JOB:
Reproduce each of the following entries word for word, omitting the pictures.

───── DATA FOR THIS TASK

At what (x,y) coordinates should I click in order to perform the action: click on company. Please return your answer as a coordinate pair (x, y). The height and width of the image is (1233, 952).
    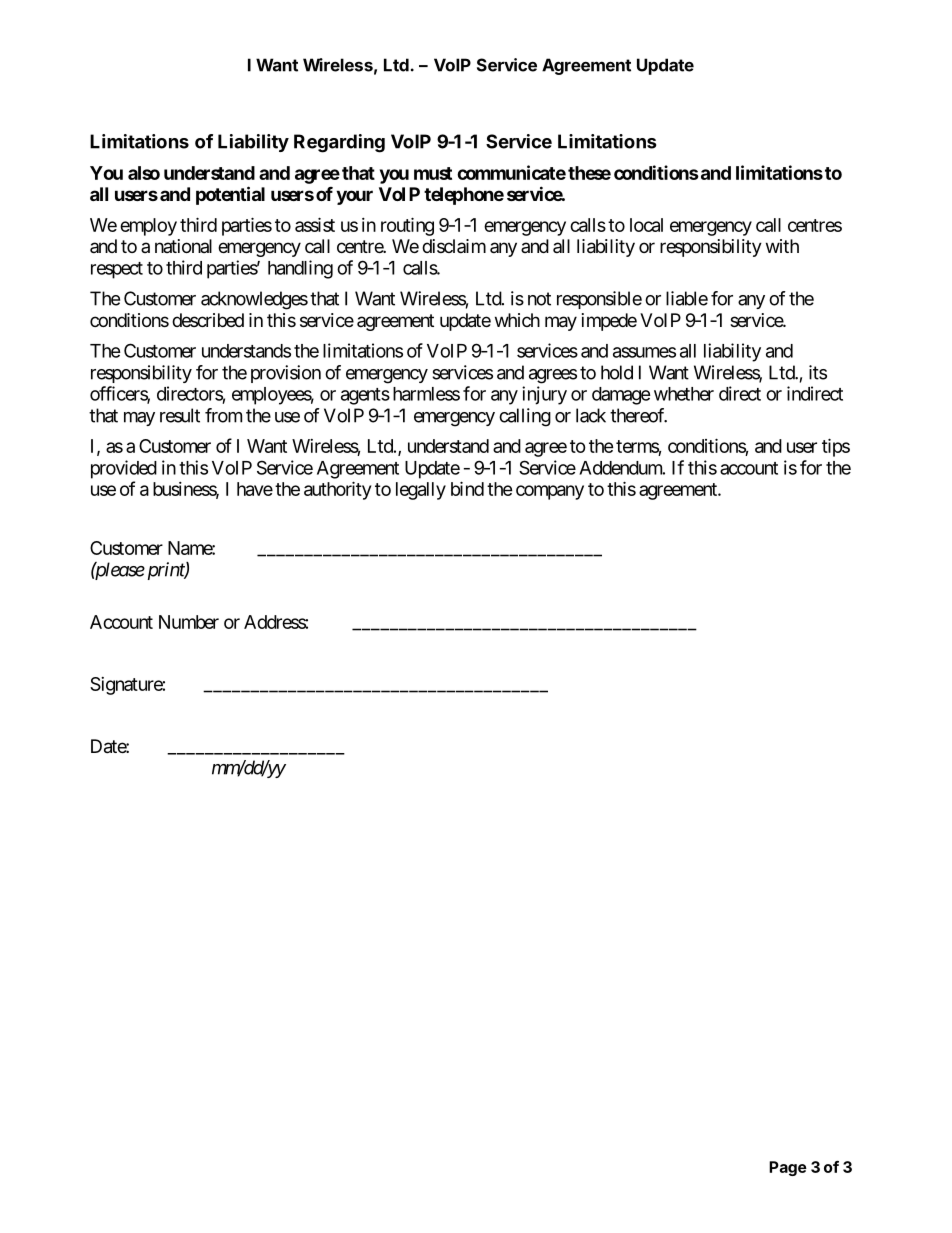
    Looking at the image, I should click on (550, 492).
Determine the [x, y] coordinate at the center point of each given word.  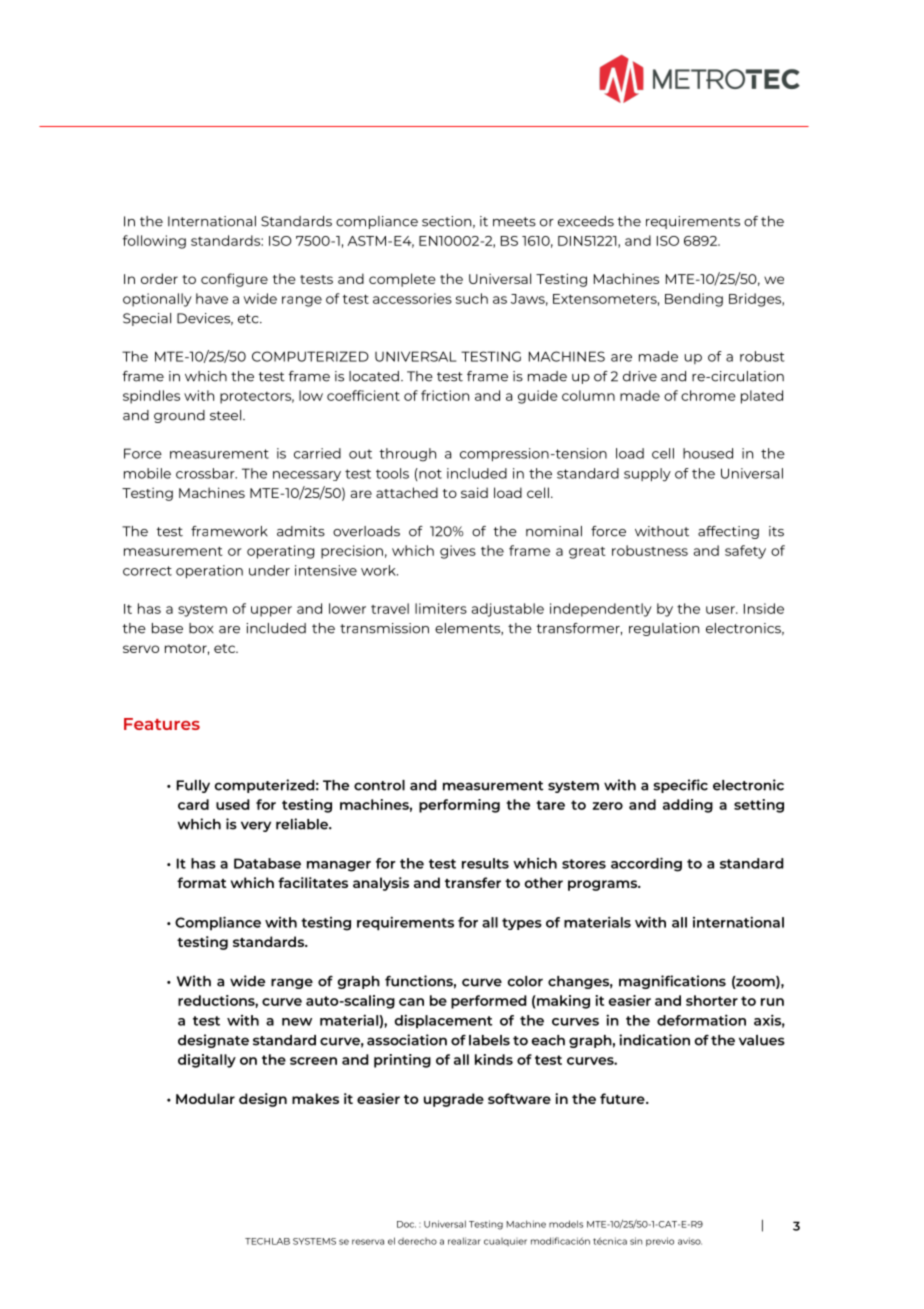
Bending [694, 300]
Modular [205, 1098]
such [472, 298]
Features [162, 724]
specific [680, 786]
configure [234, 280]
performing [459, 806]
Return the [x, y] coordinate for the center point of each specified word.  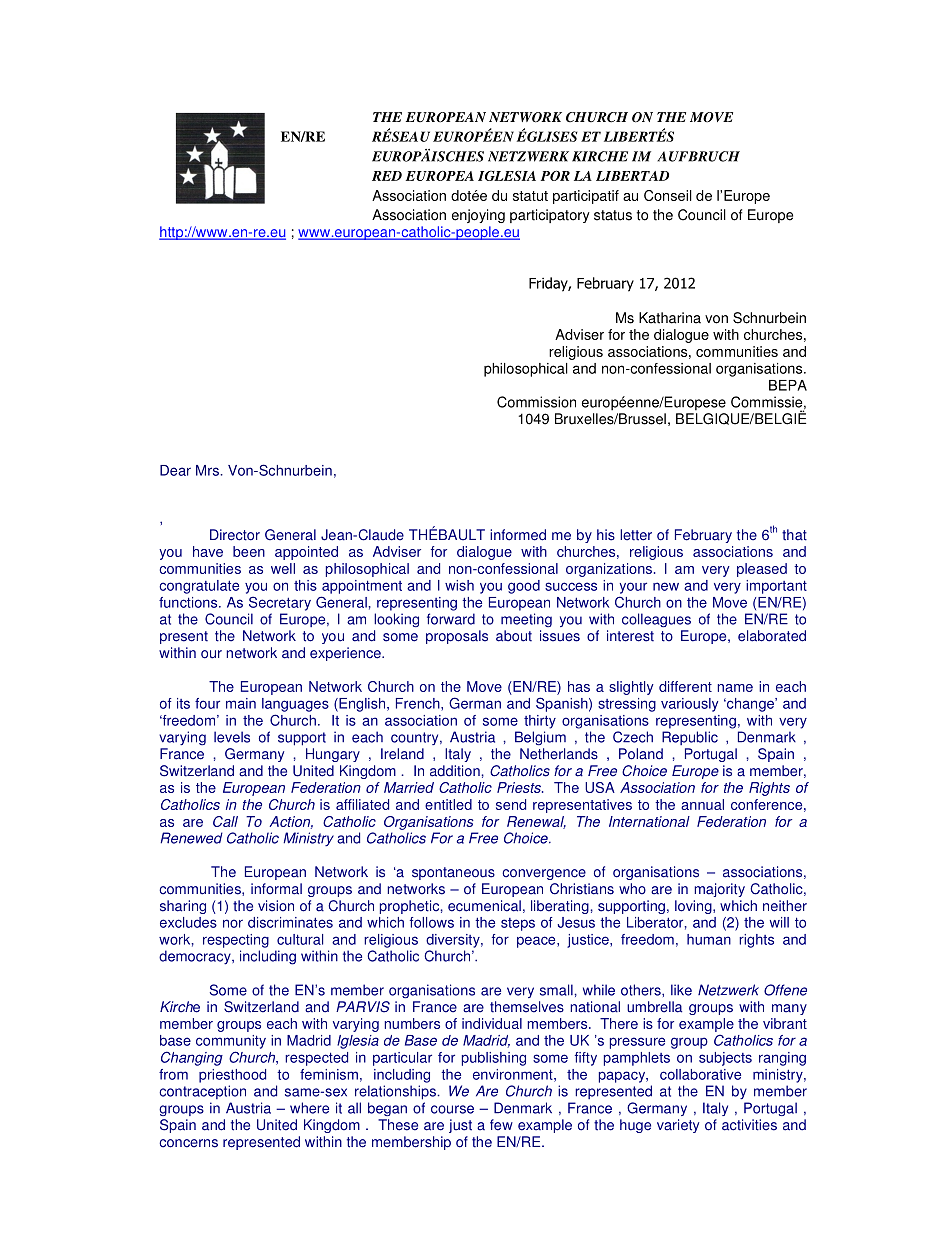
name [735, 688]
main [241, 703]
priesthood [232, 1076]
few [501, 1125]
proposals [457, 637]
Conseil [668, 195]
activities [749, 1125]
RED [387, 176]
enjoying [478, 216]
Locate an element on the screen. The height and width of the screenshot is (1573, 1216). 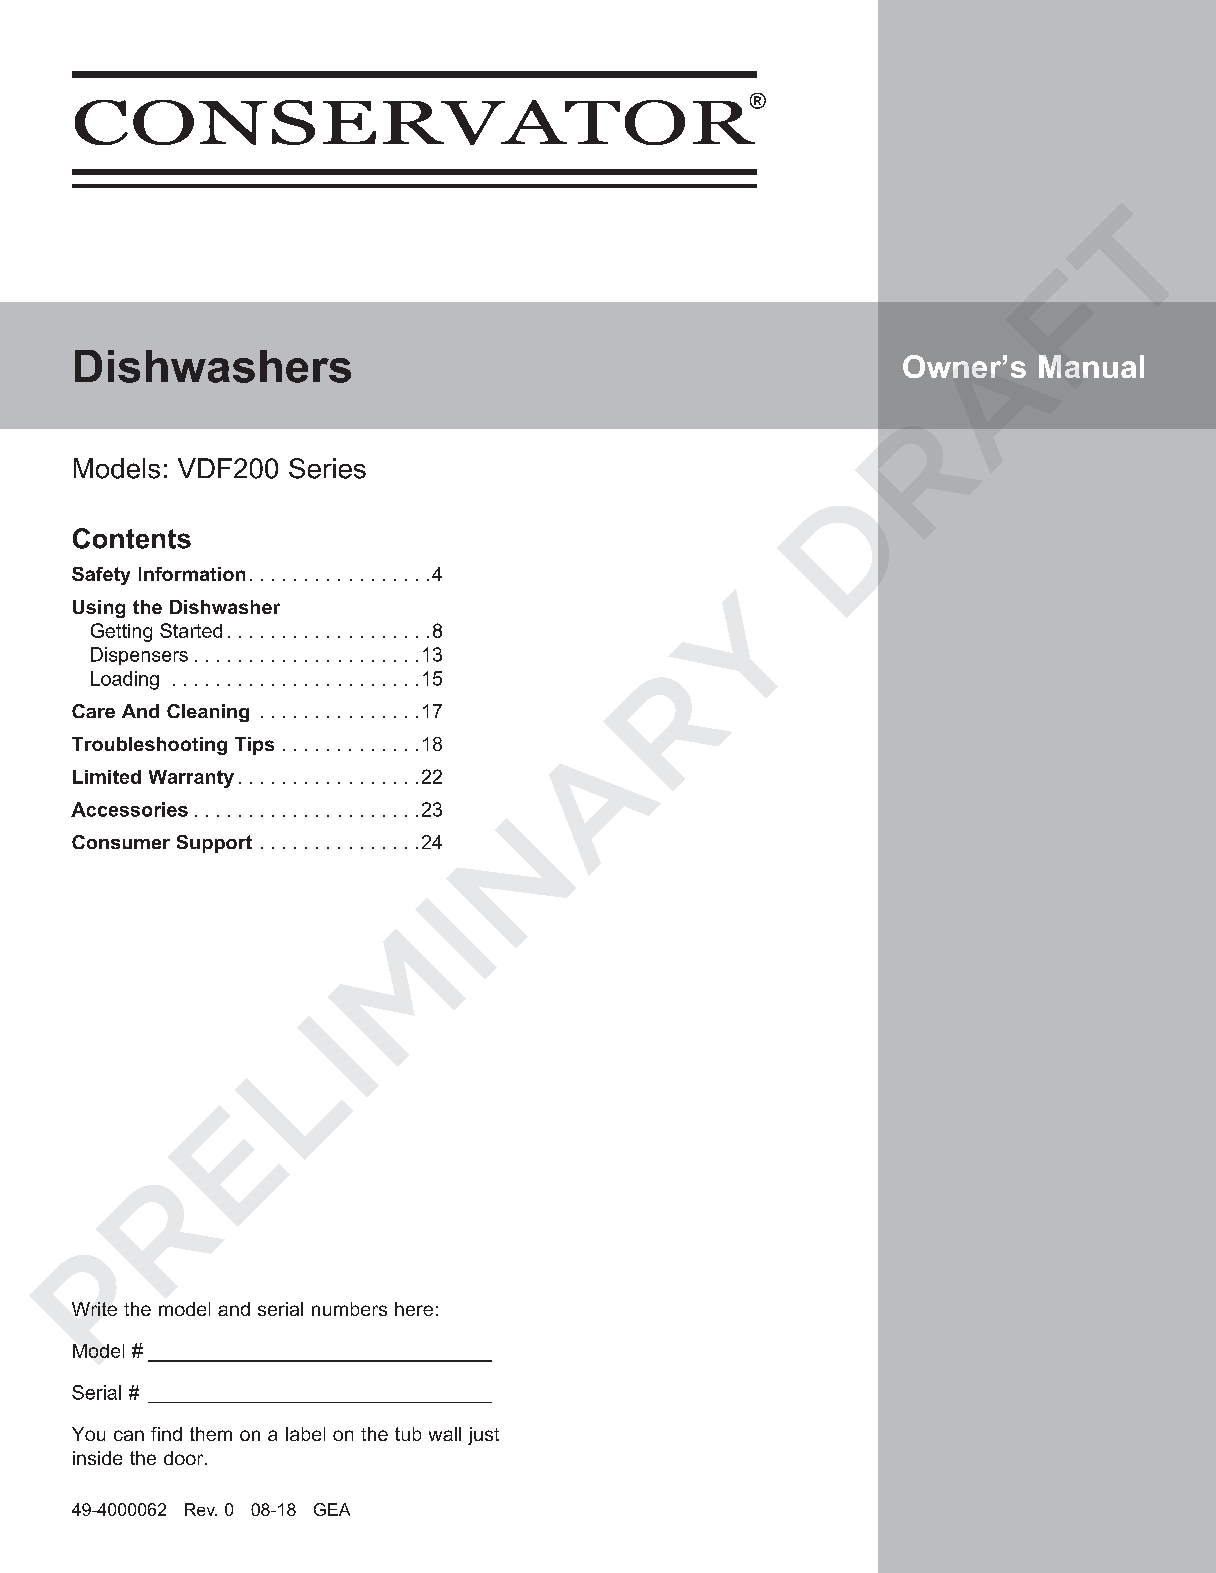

──────────

TASK OUTPUT:
At what (x,y) coordinates should I click in order to perform the action: click on company. Please return your answer as a coordinate pair (x, y). The height and width of the image is (1233, 952).
    Looking at the image, I should click on (550, 492).
Determine the [x, y] coordinate at the center point of each given word.  
Bending [694, 300]
Modular [205, 1098]
such [472, 298]
Features [162, 724]
specific [680, 786]
configure [234, 280]
performing [459, 806]
Return the [x, y] coordinate for the center point of each specified word.  
name [735, 688]
main [241, 703]
priesthood [232, 1076]
few [501, 1125]
proposals [457, 637]
Conseil [668, 195]
activities [749, 1125]
RED [387, 176]
enjoying [478, 216]
Locate an element on the screen. The height and width of the screenshot is (1573, 1216). 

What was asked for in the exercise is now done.